Born: 16 February 1899, Penrith, NSW

Died: 31 August 1918, Barleux, France

Harry Mullis was born on 16 February 1899 to Richard Mullis and his second wife, Margaret Isabel (nee Rogers). Harry Mullis was baptised the following month in St Stephens Anglican Church at Penrith. His father, who had been born in Emu Plains, worked on the railway. By the early 1900s, the family were renting a cottage in Warwick Street Penrith. Young Mullis attended Penrith Superior Public School and received a bursary for Sydney High School. On 4 June 1915, he was appointed junior clerk in the Public Works Department. Mullis was also a keen footballer for the local Waratah Football Club. Before enlisting he had been in the cadets. By 1917, the family were living in Doonmore Street, Lemongrove.

Mullis enlisted on 10 August 1917 and allocated to the 10th Reinforcements, 54th Battalion. He left Sydney on the HMAT Euripides on 31 October and arrived in Devonport on 26 December 1917. He proceeded overseas to France in April 1918. In a letter home, published in the Nepean Times on 20 April 1918, Mullis was upbeat about his adventure so far.
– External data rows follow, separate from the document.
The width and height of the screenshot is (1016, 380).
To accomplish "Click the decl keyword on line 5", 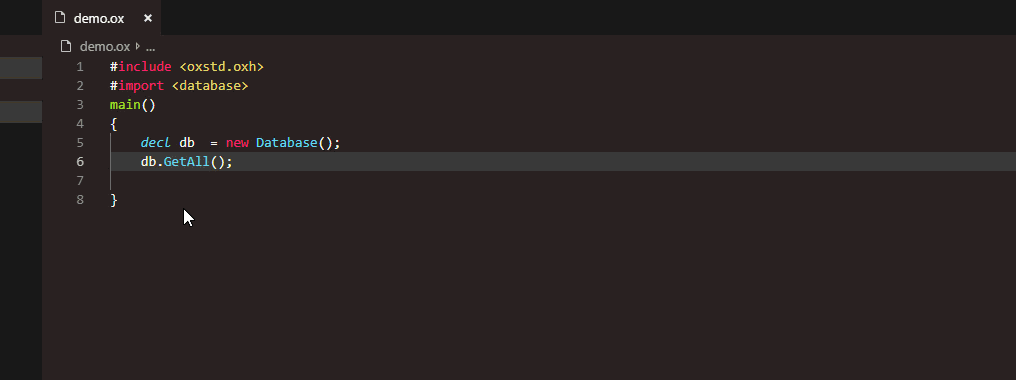I will [x=156, y=143].
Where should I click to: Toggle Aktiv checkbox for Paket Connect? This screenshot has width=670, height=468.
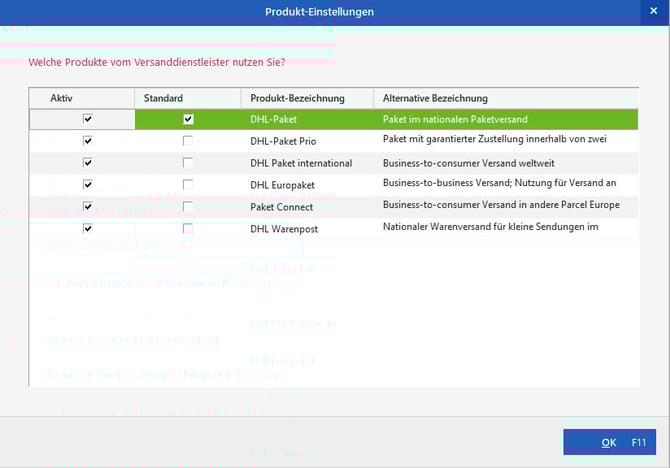point(88,207)
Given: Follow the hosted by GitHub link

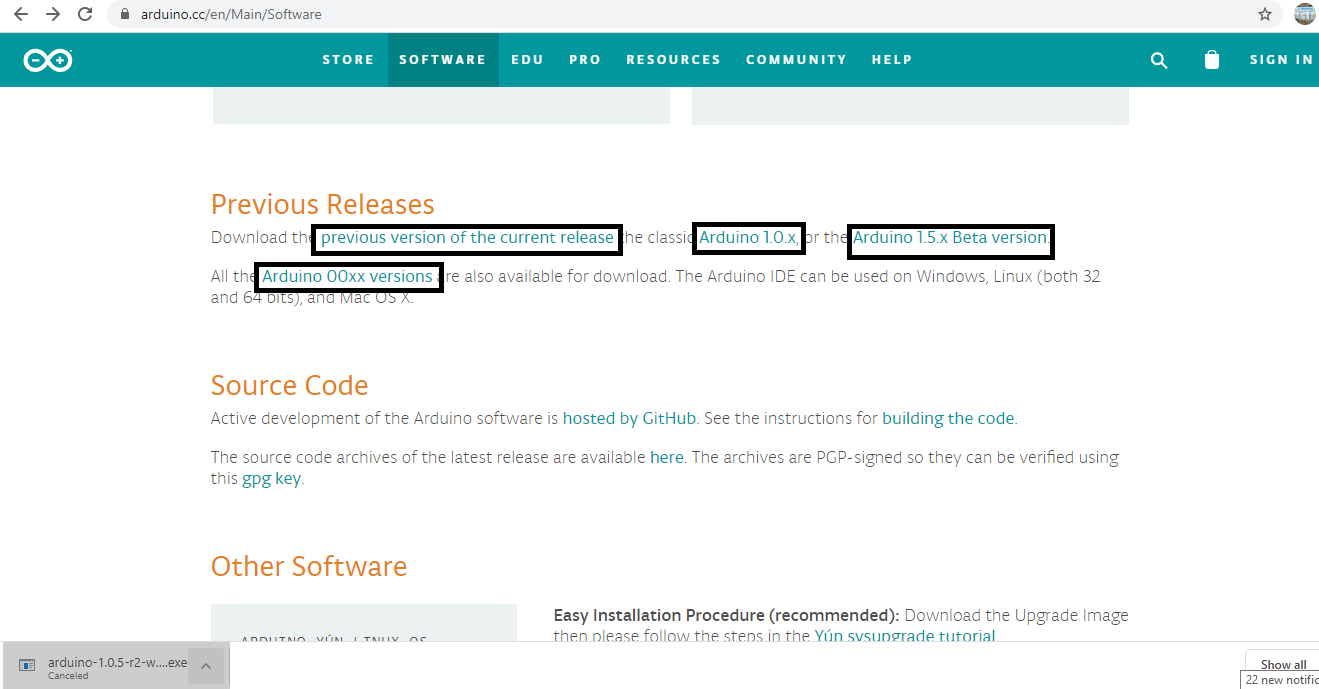Looking at the screenshot, I should pyautogui.click(x=628, y=418).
He also mentioned the numerous local men he had met, including Stan Colless, Laurie Stuckey, Cecil Fulton, Pat Haynes and Jack Shields.

By June, he was in hospital with trench fever. At the beginning of August, he was again sick and returned to his unit on 13 August. On 31 August, Mullis was killed at Barleux, about a mile from the River Somme. He was sitting reading a letter on top of a dugout with another soldier, O’Brien, when a shell landed close by and killed both. Concussion had killed Mullis. Both soldiers were buried in the field near where they fell. His unit then moved on with its attack on Peronne. His friend Fred Knight, who had arrived on the same ship, wrote that Mullis had resigned himself to the will of God.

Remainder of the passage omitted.